Mit dem Entzug der Erstattungsfähigkeit fast aller Phytopharmaka als nicht-verschreibungspflichtige Arzneimittel steht die Phytotherapie, die sich auf ein langes Erfahrungswissen, aber auch in vielen Bereichen auf eine zeitgemäße Evidenz berufen kann, wieder ganz am Anfang und muss sich mühsam den Weg durch die Erfahrungsmedizin erarbeiten.

Der Geschädigte ist der Patient

Aus der Praxis bestätigte dies am Beispiel von Gelenk- und Rückenschmerzen auch der Vizepräsident des Zentralverbandes der Ärzte für Naturheilverfahren, Dr. Martin Adler. Viele solcher Patienten, oft mit altersbedingten Degenerationen, seien hervorragend und komplikationsfrei auf entsprechende Phytopharmaka (Teufelskralle, Weidenrinde u. a.) eingestellt.

Etliche können sich, wie vom Gesetzgeber erwartet, diese Medikamente nun nicht mehr selbst leisten und werden häufig auf die in den Behandlungsleitlinien empfohlenen erstattungsfähigen NSAR, Corticoide oder Methotrexat umgestellt. Die klassischen Nebenwirkungen kenne jeder Apotheker, von den Kosten extra zu behandelnder Nebenwirkungen spricht niemand!

Arzt im Konflikt

Der Arzt befindet sich häufig in einer ethischen Konfliktsituation.
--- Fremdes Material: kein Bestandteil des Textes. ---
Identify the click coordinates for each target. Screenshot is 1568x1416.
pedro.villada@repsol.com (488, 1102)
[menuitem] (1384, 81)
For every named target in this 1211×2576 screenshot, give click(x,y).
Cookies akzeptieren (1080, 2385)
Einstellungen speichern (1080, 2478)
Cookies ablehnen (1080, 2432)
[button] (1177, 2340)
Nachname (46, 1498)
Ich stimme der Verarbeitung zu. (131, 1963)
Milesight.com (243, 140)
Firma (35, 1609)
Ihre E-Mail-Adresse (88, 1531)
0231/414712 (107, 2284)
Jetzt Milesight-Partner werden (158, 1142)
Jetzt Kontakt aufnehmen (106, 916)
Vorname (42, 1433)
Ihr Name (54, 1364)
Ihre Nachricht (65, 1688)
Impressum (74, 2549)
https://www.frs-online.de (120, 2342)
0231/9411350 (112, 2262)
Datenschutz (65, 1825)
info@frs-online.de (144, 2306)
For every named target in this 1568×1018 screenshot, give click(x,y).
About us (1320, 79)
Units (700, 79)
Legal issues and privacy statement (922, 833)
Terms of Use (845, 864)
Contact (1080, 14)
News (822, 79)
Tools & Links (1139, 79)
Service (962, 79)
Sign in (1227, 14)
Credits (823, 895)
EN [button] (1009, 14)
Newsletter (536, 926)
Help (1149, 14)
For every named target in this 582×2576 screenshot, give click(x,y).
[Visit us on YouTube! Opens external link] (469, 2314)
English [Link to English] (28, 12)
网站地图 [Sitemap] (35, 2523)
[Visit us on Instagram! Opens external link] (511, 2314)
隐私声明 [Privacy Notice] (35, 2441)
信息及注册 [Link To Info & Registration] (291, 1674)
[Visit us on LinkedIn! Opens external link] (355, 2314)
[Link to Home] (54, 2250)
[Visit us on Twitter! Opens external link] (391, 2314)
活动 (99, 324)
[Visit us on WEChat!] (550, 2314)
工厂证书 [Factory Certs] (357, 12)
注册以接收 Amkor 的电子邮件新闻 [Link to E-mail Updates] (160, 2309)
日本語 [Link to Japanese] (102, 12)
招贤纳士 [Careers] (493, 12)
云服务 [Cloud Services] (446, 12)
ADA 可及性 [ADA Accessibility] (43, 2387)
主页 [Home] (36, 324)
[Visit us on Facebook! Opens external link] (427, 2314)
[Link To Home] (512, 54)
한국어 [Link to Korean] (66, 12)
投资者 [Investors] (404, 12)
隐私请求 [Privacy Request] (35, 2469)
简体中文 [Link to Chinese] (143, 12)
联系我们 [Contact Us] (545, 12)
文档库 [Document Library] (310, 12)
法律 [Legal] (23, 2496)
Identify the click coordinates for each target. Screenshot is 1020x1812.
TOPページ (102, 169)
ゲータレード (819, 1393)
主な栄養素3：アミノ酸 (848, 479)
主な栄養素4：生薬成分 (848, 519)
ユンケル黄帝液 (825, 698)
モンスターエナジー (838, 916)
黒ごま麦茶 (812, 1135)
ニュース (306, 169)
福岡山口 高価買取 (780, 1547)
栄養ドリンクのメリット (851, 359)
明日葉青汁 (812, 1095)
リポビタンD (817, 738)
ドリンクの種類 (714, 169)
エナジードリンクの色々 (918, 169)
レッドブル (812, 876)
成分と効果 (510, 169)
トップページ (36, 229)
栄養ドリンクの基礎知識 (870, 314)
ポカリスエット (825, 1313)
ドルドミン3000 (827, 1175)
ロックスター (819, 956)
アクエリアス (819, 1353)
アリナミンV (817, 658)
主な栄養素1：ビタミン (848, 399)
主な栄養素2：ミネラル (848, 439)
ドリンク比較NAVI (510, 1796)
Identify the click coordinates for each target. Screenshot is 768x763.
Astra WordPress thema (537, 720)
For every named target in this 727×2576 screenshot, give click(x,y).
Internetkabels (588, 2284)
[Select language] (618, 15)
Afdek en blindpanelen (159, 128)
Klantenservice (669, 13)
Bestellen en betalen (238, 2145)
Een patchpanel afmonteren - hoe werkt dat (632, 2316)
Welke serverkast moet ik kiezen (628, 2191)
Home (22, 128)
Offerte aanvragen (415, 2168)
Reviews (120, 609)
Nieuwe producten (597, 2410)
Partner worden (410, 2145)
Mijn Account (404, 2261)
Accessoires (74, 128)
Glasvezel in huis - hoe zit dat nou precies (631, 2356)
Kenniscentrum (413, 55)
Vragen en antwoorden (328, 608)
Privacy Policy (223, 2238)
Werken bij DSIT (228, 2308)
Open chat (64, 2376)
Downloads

Das grüne (Privat-)Rezept, das sowohl Ärzte als auch Patienten dabei unterstützen soll, bewährte Therapien mit Arzneimitteln in gewohnter Weise fortzusetzen, hält Adler bei sozial schwächer gestellten Patienten für keine gute Lösung.

Sein Verband plädiert daher mit Nachdruck für den Verbleib der Phytotherapie in der Kassenärztlichen Versorgung und will dazu nötigenfalls rechtliche Mittel einlegen. "Phytotherapie ist für die Gesundheit der Patienten unverzichtbar!"

Sinn und Zweck des grünen Rezepts sei in erster Linie die Vermeidung von unkontrollierter Selbstmedikation ohne ausreichende Diagnose, stellte Prof. Dr. Michael Popp, Neumarkt, klar. Er berichtete von dramatischen Umsatzeinbrüchen von 20 bis 50% bei den Phytopharmakaherstellern seit dem 1. Januar. Die massiven Verordnungsrückgänge können weder durch einen Anstieg der (grünen) Privat-Rezepte noch durch den moderat wachsenden Selbstmedikationsmarkt kompensiert werden.

Während in den USA und Großbritannien die Erforschung pflanzlicher Arzneimittel vom Staat mit Hunderten Millionen Euro unterstützt wird, müssen sich die auf diesem Gebiet bisher führenden deutschen Phytopharmakahersteller fragen, wie sie zukünftige Studien weiterfinanzieren können. "Phytopharmakahersteller sind im Wettbewerb beim Arzt aus dem Ring gekickt!"

Perspektiven auf dem europäischen Markt

Als positiv wertete Popp die Rahmenbedingungen für Phytopharmaka in der Europäischen Union. Im vergangenen Dezember wurde endlich eine europäische Arzneimittelzulassung protokolliert. Pflanzliche Arzneimittel können nun nach den Richtlinien des "traditional use" oder des "well-established use" beurteilt und EU-weit anerkannt werden.

Dazu können firmeneigene wissenschaftliche Dokumentationen, auch für Spezialextrakte, eingebracht werden. Hier bleibt nun abzuwarten, wie deutsche Phytopharmakahersteller diesen sehr schwierigen Spagat zwischen wissenschaftlicher Forschung und Investitionen in das Marketing absolvieren werden und ob sie wegen des wegbrechenden hiesigen Marktes überhaupt noch eine Chance haben, die Möglichkeiten und Perspektiven für Phytopharmaka innerhalb Europas zu nutzen.

Popp ermahnte die deutschen Politiker, durch Schaffung gleicher Bedingungen für rezeptpflichtige und rezeptfreie Arzneimittel in der Versorgung durch die GKV die Therapie mit pflanzlichen Arzneimitteln nicht auszugrenzen. (Siehe hierzu auch die "Berliner Resolution zum Erhalt pflanzlicher Naturheilmittel in Deutschland", abgedruckt in DAZ Nr. 10, S. 37.)